Cardi’s legal team declined to comment on the appeal Wednesday.
The Grammy-winning rapper, whose legal name is Belcalis Marlenis Almánzar, won her $4 million verdict in January after a jury sided with the “WAP” singer on her three claims of defamation, invasion of privacy, and intentional infliction of emotional distress.
After the verdict, a federal judge in Georgia ordered Kebe to scrub from the Internet more than a dozen defamatory videos and several social media posts in which Kebe referred to Cardi in offensive ways, calling her names such as “Cold Sore B” and “cokehead.”
Cardi filed the underlying libel and defamation lawsuit in March 2019. Taking the witness stand to plead her case at trial, Cardi told the jury that she suffered extreme “anxiety” and “depression” after Kebe posted YouTube videos with the false statements. She said the severe stress caused her weight to fluctuate and led to issues in her personal relationships, a courtroom source told Rolling Stone.
In her new appeal brief, Kebe continues to argue that she never posted anything with “actual malice.” She and her lawyers also claim the trial court judge erred by prohibiting Kebe from presenting certain evidence about Cardi’s alleged “character.”

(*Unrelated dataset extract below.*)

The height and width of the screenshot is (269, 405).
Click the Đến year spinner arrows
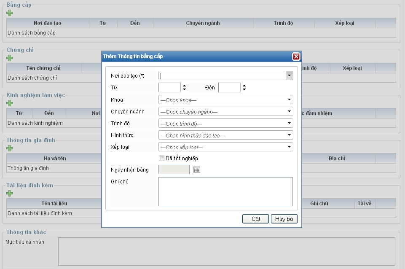[244, 88]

“The district court’s erroneous exclusion of plaintiff’s character evidence resulted in a very lopsided presentation of evidence to the jury. Because the jury did not get to learn the type of conduct plaintiff engages in or who the plaintiff truly is as a person, the jury returned a general verdict for the plaintiff,” the new filing states.
Overing questioned this assertion as well on Wednesday. He says the question at the heart of the trial was whether Cardi’s reputation was harmed by false statements — not Cardi’s character.
“Here’s the thing: when you say something about a person having a loathsome disease, it is presumed harmful to their reputation,” he says. “So now the burden really is on the defendant to either prove ‘truth’ or prove that there was no harm to the reputation.”
He says Kebe’s simple argument that Cardi B’s celebrity has continued to rise “doesn’t go very far.”
“You would have to demonstrate through admissible evidence that no one shunned her, no one made fun of her, no one refused to be seen with her, no one refused to go out with her. That would be the kind of evidence that would be admissible,” he says, and Kebe failed to convince the jury of that.